The core of any enterprise's business is its CRM application, but a CRM system is only as useful as what employees can get out of it—preferably as easily and quickly as possible. Unfortunately, employees are inundated with content, and informative signals are often completely drowned out by noise, making useful content increasingly hard to find and leaving salespeople asking themselves "Is this document useful?" or "Is this sales presentation the latest?"

Despite our best intentions, the more content that gets produced, the harder it is to find the materials that are pertinent and vital to each of a business' different departments. IBM estimates that 90 percent of the data in the world today has been created in the last two years alone.
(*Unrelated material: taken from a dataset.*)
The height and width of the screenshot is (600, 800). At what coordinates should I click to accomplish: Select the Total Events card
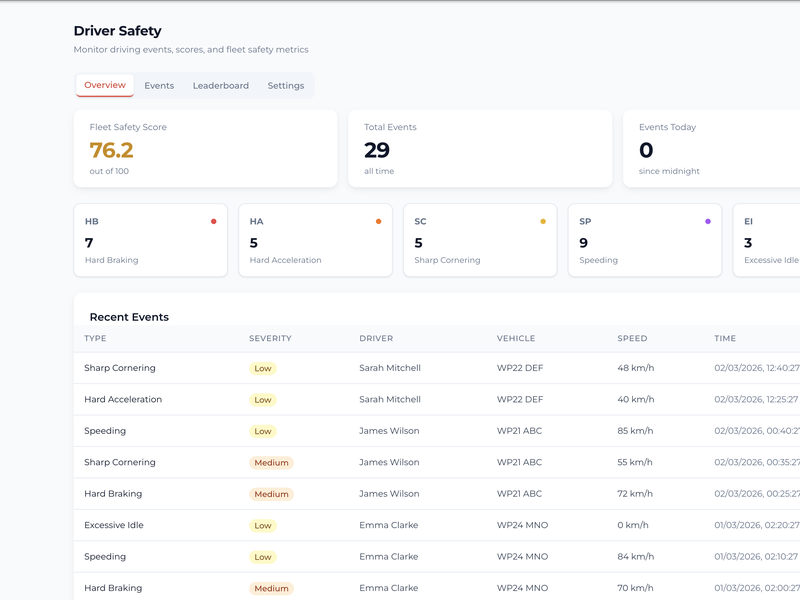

This information overload is experienced most acutely by professionals in sales, marketing, and customer service, who have to turn to a wide variety of systems to find the information they need to take action. On average, according to an IDC statistic cited in a Google report, employees spend up to two hours a day looking for what they need.

This is where knowledge automation has the potential to make a clear business impact. Knowledge automation starts with the concept that no user should have to sift through his company's CRM system, Google Docs, or Excel spreadsheets to find what he needs. Simply put, it is the process of a machine organizing a company's content so that those within the company can easily access the knowledge that is relevant to them, right where they need it. A successful knowledge automation system recognizes that knowledge is not only alive and thus constantly changing, but that it also comes from a wide variety sources and is stored in many locations.

Following are three ways knowledge automation can be used to reap the rewards of your CRM investment:

Communicate your sales messages with "one voice"

Without the proper tools in their arsenal to pitch and close a sale, your sales team will be fighting an uphill battle from the start. In fact, CSO Insights reported that 42 percent of salespeople don't feel that they have the right information before calling on a prospect. With knowledge automation, only the best assets are surfaced for your team and, in turn, only the best assets are consistently shown and shared with prospects. Knowledge automation allows sales to share content directly with prospects and then track exactly what those prospects do with it, so a rep knows if she should follow up. This helps an average salesperson operate like your best and most connected salesperson, consuming and sharing the right materials to advance deals. Better still, this content is personalized to the sales reps and delivered inside their CRM system in the context of the deal they are working on and the particular products they are selling.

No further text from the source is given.